Seems like we are betting an awful lot on a vaccine that may be far from 90 plus percent effective, take a good deal of time to get out into the population and in the end may result in the virus still active in the population just at a lower level (think New York for the last three months as opposed to Texas or Califorina)  Realistically you are looking at schools and many businesses shut until fall 2021 with this approach with fair amount of uncertainty about the outcome.

This all brings me back to, is this really the best we can do?

NittanyFan

August 28th, 2020 at 1:34 AM ^

I agree with you 100%.

The problem is, our response to CV has become more emotional than calculated.

When the post-mortems on CV are finally written --- in the latter part of this decade, when we look at it more objectively and less emotionally --- I don't think they are going to look kindly upon our reaction from July 2020 onward.

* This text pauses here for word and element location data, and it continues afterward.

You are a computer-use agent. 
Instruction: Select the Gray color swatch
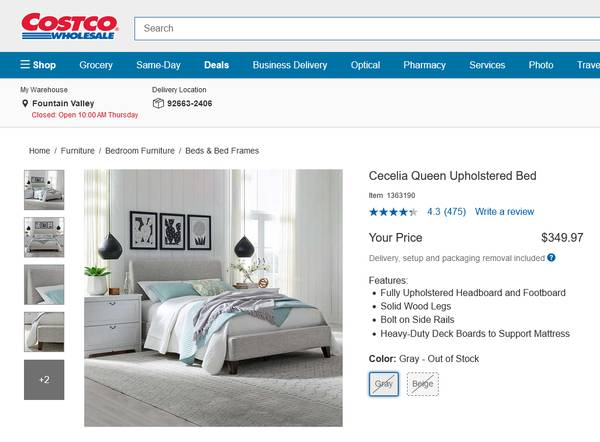coord(384,384)
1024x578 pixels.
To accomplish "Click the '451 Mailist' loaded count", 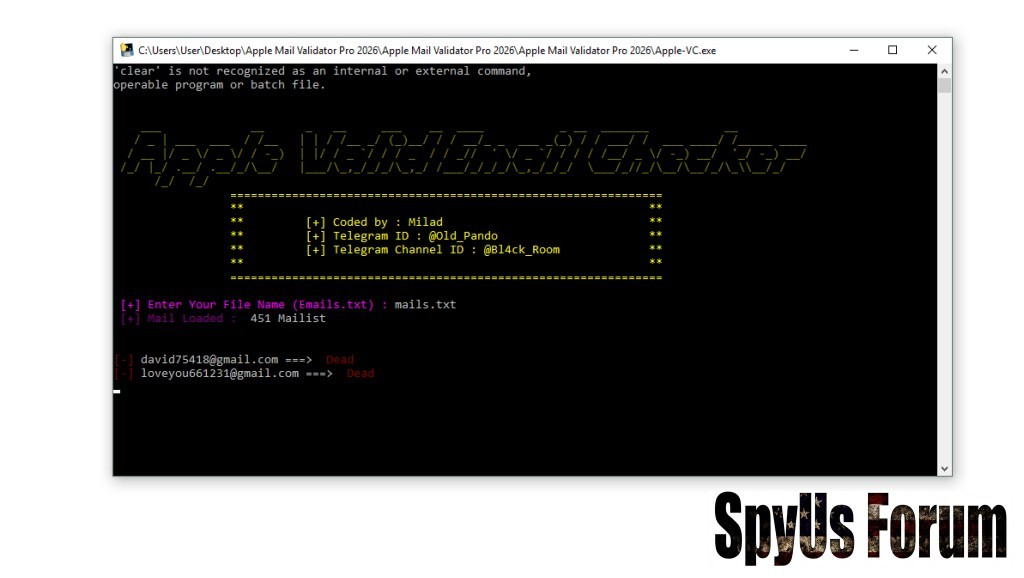I will [288, 318].
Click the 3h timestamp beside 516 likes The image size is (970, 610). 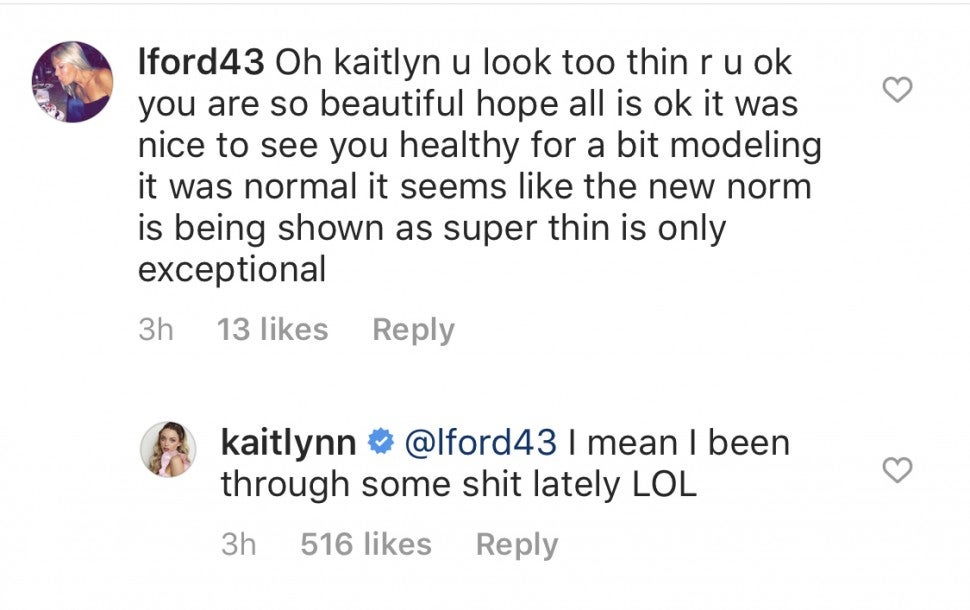click(x=238, y=544)
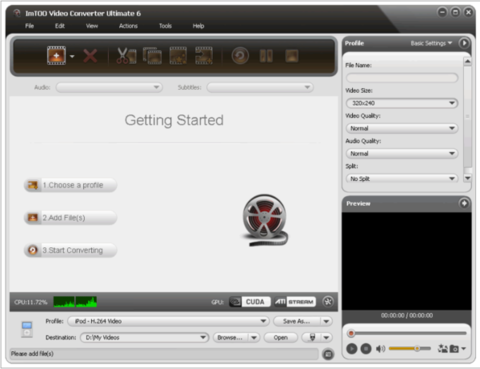Click the Add File filmstrip icon
480x369 pixels.
coord(56,55)

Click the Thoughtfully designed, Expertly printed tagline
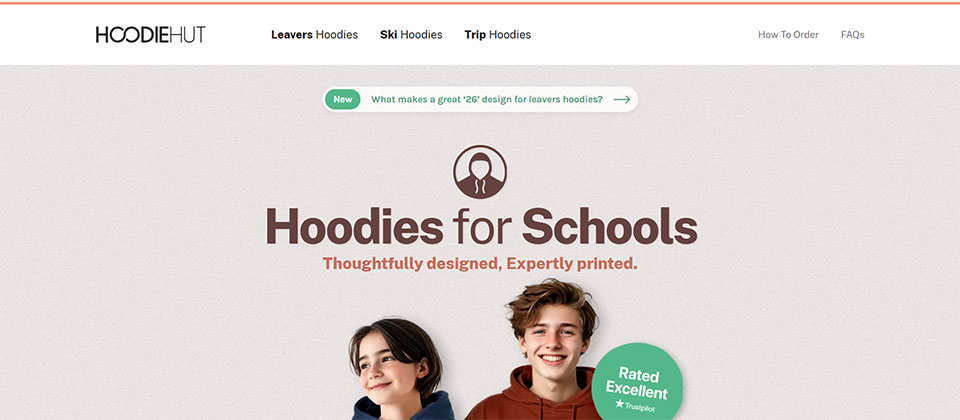click(x=480, y=264)
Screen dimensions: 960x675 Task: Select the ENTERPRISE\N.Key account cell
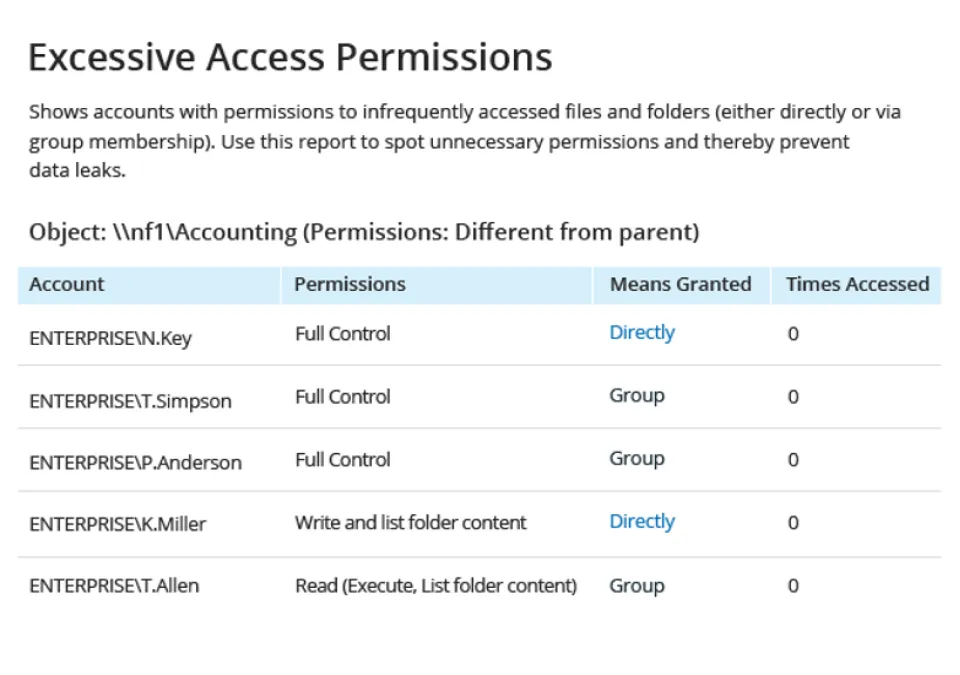coord(110,339)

It's time to switch gears, and start moving forward.

chunkums

August 28th, 2020 at 1:44 AM ^

We certainly can do better, but we won't. There was never a national plan to deal with the virus. As a result, there was no coordination between states and no consistency regarding which businesses got to be open and which got to be closed. Even when some states locked down hard and fast and avoided nasty outbreaks (see Oregon and Ohio), others didn't take it seriously and are now dealing with the consequences. The time to crush this thing was early on when we could have locked down hard. After that, we had to test and trace. Instead, we had 50 different lockdowns, most of which were half-assed measures. Now this thing is too rampant to effectively test and trace. People don't have the patience to do it again and congress doesn't have the ability to pass laws that would make it feasible.

Regarding a vaccine, even if it's only 60% effective that would do wonders to reduce the spread if we could get people to take it. This shit sucks.

LV Sports Bettor

August 28th, 2020 at 5:13 AM ^

Hahaha..... No way in hell state governors would have followed some national controversial protocol set forth. What world do you live in? This is such a lame talking point by the left now but this seems to be their entire campaign strategy going forward. Zero doubt in my mind if the white house came out tomorrow and said here's exactly how this will be done it would be met with tons of 2nd guessing and statements about that's not what the science says etc .. No matter what he says you're fooling yourself if you actually think other side would comply.

We've seen million examples of this last few few months. Just look at the schools debate when president said let's go back to school this fall half the country was up in arms about it saying he's killing our kids. Now you think some protocol would have everyone on same page? Hell he can't even send in the much needed national guard to decimated areas being outright neglected by certain leadership without people throwing a fit about peaceful protesters having rights despite tons of evidence these protests quit being peaceful or haven't been about racial injustice months ago. 

If you honestly think the other side of this would have just got on board with ANYTHING the white house said then you've not been paying attention during this.